----- Data to use
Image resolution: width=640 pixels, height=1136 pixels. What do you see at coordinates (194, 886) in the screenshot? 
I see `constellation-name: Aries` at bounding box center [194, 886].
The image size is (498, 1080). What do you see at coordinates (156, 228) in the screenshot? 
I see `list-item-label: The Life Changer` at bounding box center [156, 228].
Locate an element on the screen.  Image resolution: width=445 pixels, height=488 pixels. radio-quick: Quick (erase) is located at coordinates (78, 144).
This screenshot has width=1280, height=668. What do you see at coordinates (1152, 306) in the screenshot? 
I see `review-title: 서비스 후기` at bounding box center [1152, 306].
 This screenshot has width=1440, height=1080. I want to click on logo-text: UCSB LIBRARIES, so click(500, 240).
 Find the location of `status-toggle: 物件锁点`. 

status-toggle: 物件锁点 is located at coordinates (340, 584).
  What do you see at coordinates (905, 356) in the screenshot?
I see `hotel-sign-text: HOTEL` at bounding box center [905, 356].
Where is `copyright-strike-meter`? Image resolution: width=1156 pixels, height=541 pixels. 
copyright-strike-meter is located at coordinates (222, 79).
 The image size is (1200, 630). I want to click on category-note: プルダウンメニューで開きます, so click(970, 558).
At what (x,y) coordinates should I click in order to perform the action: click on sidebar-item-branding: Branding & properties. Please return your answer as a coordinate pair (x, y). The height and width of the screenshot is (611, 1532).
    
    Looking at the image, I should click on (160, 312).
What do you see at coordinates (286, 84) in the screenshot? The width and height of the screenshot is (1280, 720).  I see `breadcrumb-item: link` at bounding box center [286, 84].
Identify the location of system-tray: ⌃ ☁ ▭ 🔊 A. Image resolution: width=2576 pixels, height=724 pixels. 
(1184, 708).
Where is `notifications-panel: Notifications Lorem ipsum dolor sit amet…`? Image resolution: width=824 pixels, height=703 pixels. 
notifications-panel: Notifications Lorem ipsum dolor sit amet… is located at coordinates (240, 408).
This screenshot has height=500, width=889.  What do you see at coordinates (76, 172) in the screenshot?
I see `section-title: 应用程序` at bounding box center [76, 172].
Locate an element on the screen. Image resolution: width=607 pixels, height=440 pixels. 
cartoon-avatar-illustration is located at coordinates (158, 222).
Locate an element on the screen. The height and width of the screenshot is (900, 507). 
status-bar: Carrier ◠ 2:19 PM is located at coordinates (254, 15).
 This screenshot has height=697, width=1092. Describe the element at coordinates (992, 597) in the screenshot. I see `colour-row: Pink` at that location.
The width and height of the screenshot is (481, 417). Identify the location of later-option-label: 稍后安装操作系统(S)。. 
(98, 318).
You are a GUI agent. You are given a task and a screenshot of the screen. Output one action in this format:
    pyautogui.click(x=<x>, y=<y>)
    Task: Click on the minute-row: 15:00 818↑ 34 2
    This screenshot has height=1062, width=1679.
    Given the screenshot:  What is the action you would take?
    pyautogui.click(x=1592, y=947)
----------
(Instructions to follow) Revise the records by changing every "Locate an element" to "Find an element", leaving everything else unchanged.

(Your response)
Image resolution: width=640 pixels, height=1136 pixels. What do you see at coordinates (194, 886) in the screenshot? 
I see `constellation-name: Aries` at bounding box center [194, 886].
The image size is (498, 1080). What do you see at coordinates (156, 228) in the screenshot? 
I see `list-item-label: The Life Changer` at bounding box center [156, 228].
Find an element on the screen.  Image resolution: width=445 pixels, height=488 pixels. radio-quick: Quick (erase) is located at coordinates (78, 144).
This screenshot has width=1280, height=668. What do you see at coordinates (1152, 306) in the screenshot? 
I see `review-title: 서비스 후기` at bounding box center [1152, 306].
 This screenshot has width=1440, height=1080. I want to click on logo-text: UCSB LIBRARIES, so click(500, 240).
 Find the location of `status-toggle: 物件锁点`. 

status-toggle: 物件锁点 is located at coordinates (340, 584).
  What do you see at coordinates (905, 356) in the screenshot?
I see `hotel-sign-text: HOTEL` at bounding box center [905, 356].
Where is `copyright-strike-meter`? Image resolution: width=1156 pixels, height=541 pixels. 
copyright-strike-meter is located at coordinates (222, 79).
 The image size is (1200, 630). I want to click on category-note: プルダウンメニューで開きます, so click(970, 558).
At what (x,y) coordinates should I click in order to perform the action: click on sidebar-item-branding: Branding & properties. Please return your answer as a coordinate pair (x, y). The height and width of the screenshot is (611, 1532).
    
    Looking at the image, I should click on (160, 312).
What do you see at coordinates (286, 84) in the screenshot? The width and height of the screenshot is (1280, 720).  I see `breadcrumb-item: link` at bounding box center [286, 84].
Identify the location of system-tray: ⌃ ☁ ▭ 🔊 A. Image resolution: width=2576 pixels, height=724 pixels. 
(1184, 708).
Where is `notifications-panel: Notifications Lorem ipsum dolor sit amet…`? Image resolution: width=824 pixels, height=703 pixels. 
notifications-panel: Notifications Lorem ipsum dolor sit amet… is located at coordinates (240, 408).
This screenshot has height=500, width=889.  What do you see at coordinates (76, 172) in the screenshot?
I see `section-title: 应用程序` at bounding box center [76, 172].
Find an element on the screen. Image resolution: width=607 pixels, height=440 pixels. 
cartoon-avatar-illustration is located at coordinates (158, 222).
Find an element on the screen. The height and width of the screenshot is (900, 507). 
status-bar: Carrier ◠ 2:19 PM is located at coordinates (254, 15).
 This screenshot has height=697, width=1092. Describe the element at coordinates (992, 597) in the screenshot. I see `colour-row: Pink` at that location.
The width and height of the screenshot is (481, 417). Identify the location of later-option-label: 稍后安装操作系统(S)。. 
(98, 318).
You are a GUI agent. You are given a task and a screenshot of the screen. Output one action in this format:
    pyautogui.click(x=<x>, y=<y>)
    Task: Click on the minute-row: 15:00 818↑ 34 2
    This screenshot has height=1062, width=1679.
    Given the screenshot:  What is the action you would take?
    pyautogui.click(x=1592, y=947)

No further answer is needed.